Very Early Martyr: Eleazar
In today’s first reading we visit one of the Old Testament books that rarely is mentioned ... the Second Book of Maccabees. In this part of the book that is considered an historical account, we are introduced to a man of loyal dedication to his faith. His name is Eleazar. He is one of the earliest examples of martyrdom for the faith. The book focuses on events in the 180-160 BC.
Eleazar was a man in his late years. 100 years was not that far ahead for him. He had a great reputation as a distinguished teacher of the Law. It was not old age that took his life. It was, rather, his loyalty to his faith, his dedication to what he believed to be his responsibility: living the life as called for by the Jewish Law. To most today the cause of his death, the Jewish custom, seems unusual and, perhaps, somewhat silly. He was forced to eat a piece of meat, from a pig. Some may know that some Jewish people, the stricter segments of the Jewish faith, refuse to eat pork. Despite various schemes of deception suggested to Eleazar by close friends, this man of honor refused and willingly went to the torture that would bring about his death.
A sentence recorded as the words of this noble man certainly can be applied to our own times. “Pretense does not befit our time of life,” were words to his friends trying to persuade him to change his determined course of action. For Eleazar to eat a “trumpted up” piece of supposed meat was not possible. “I should only bring defilement and disgrace on my old age.” he said.
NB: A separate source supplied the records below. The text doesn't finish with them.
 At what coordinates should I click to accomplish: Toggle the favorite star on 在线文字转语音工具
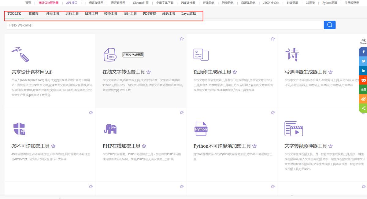[x=181, y=39]
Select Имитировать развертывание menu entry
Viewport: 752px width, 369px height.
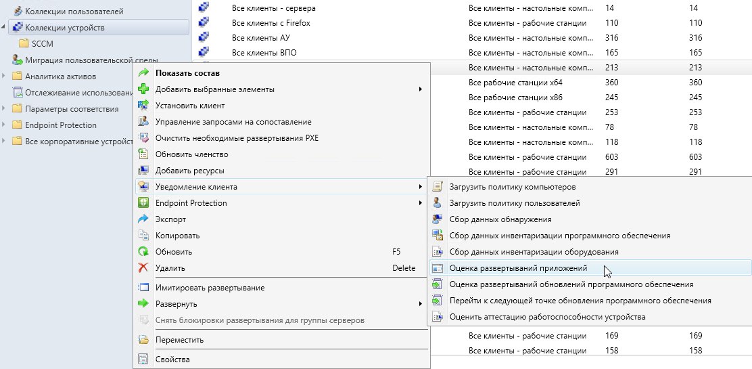[210, 288]

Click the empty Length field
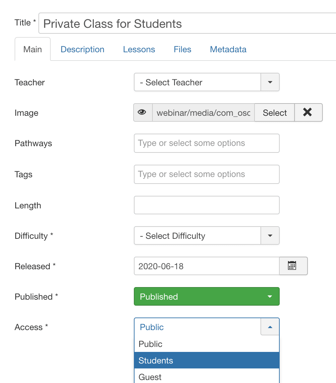click(x=206, y=205)

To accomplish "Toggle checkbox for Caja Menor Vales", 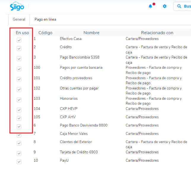I will 19,135.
What this early martyr taught is simple. It is a quality that is considered as lacking in our culture today: there are some goals, some values in our lifetime that are more important than life itself. Loyalty to Jesus Christ and the life of the gospel that he taught us are realities that make the current struggle or perhaps fascination with “transparency” take on special meaning for men and women who profess to follow in the footsteps of Jesus Christ.
This visit to refresh our minds about Eleazar, the early martyr, might likewise provide an opportunity to understand the meaning of the word “martyr.” It is derived from the Greek language. It means “witness.” Surely the martyrs we have learned about through our faith and elsewhere provide a marvelous school of learning about character, strength and determination. While most of us today will not be called to the altar of martyrs, we are invited through our baptism and confirmation as well as the Eucharist we receive in the liturgy to give witness to our faith through the actions of our lives. We are, each one of us and each day, called upon to profess our faith because our society today is so lacking in the profession of genuine values.